Immune reconstitution is typical in chronic HIV-1 infected individuals who are treated with cART. The characteristics of this were monitored in 20 chronically infected subjects recruited through the PrIRIS study. Changes in CD4+ T cell function were characterized in the context of increases in CD4+ T-cell counts and decreases in plasma viral load over the first year of therapy using the CD25/OX40 assay and a range of other phenotypic assays.
The CD25/OX40 assay was used to identify antigen-specific CD4+ T-cells in vitro. In healthy individuals the majority of CMV-specific responses were from the effector memory (Tem) subset, with TT-specific responses arising from the central memory (Tcm) subset. In chronic HIV+ subjects post-therapy, the ratio of the responding memory subsets was inverted, with a greater gag response coming from the Tcm subset at week 48 compared to week 4. As activation decreased, the percentages of responding Tem cells decreased, but long-term Tcm responses were maintained.
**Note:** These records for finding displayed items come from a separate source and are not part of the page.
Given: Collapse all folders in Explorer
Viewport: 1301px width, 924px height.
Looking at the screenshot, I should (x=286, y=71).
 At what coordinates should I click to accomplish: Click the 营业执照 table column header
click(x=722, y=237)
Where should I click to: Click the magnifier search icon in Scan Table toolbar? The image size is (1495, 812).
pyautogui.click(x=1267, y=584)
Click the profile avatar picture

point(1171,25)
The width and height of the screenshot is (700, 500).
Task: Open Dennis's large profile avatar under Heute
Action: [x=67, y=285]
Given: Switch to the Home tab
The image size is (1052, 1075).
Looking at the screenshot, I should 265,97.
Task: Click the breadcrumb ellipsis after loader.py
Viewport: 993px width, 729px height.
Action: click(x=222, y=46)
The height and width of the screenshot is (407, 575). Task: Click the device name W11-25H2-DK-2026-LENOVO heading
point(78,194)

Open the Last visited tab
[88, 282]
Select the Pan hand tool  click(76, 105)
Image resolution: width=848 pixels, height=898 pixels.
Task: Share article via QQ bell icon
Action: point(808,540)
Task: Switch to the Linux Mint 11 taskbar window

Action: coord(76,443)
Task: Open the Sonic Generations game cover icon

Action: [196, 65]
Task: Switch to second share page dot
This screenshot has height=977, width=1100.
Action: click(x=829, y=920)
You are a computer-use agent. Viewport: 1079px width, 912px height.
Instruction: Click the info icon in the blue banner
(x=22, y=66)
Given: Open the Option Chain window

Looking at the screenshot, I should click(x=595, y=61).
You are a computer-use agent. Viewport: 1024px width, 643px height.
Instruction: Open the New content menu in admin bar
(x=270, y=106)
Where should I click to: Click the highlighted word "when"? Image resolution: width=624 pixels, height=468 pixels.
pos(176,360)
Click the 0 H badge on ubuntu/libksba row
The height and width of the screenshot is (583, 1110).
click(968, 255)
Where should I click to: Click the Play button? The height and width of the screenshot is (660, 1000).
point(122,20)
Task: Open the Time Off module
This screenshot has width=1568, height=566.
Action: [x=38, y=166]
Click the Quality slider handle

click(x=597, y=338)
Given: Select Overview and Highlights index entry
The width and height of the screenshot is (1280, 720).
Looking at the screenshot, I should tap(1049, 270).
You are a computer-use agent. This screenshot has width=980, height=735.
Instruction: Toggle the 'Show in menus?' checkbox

A qualitative multiplex single-cell RT-PCR assay was developed to be used downstream of the CD25/OX40 assay. Lineage specific transcription factor profiling, allowed delineation of Th1 (Tbet), Th2 (Gata3), Th17 (Rorc), Tregs (Foxp3) and Tfh (BCL6) cells within an antigen specific population. Results demonstrated >80% of activated Ag-specific single cells expressed only 1 transcription factor. CMV-specific CD4+ T-cells displayed a dominant Th1-like response, and TT-specific cells displayed a Th2-like response. HIV-specific CD4+ T cells displayed a Th1-like response at early time points.
PKC-θ a novel protein kinase plays an important role in T cell development, proliferation, differentiation and chromatin remodelling. In Ag-specific CD4+ T-cells, PKC-θ was bound in intronic regions of genes, where it was highly associated with permissive histone marks and enhancer-like chromatin state. NF-kB (p65) was identified as having common binding sites to PKC-θ. p65 motifs were found mostly within the promoter, 5’UTR and exons of inducible genes. This result highlights the possible involvement of NF-kB and PKC-θ as potential binding partners.
In conclusion, the characterization of virus-specific CD4+ T-cells at the cellular and molecular level are likely to reveal mechanisms for the manipulation of immunological memory development and its maintenance, allowing improved design of immunotherapies and vaccines.
Chan is a PhD candidate in the IVPP program under the supervision of Prof. Tony Kelleher. His project involves the characterization of antigen specific CD4+ T-cells in HIV-1 infection.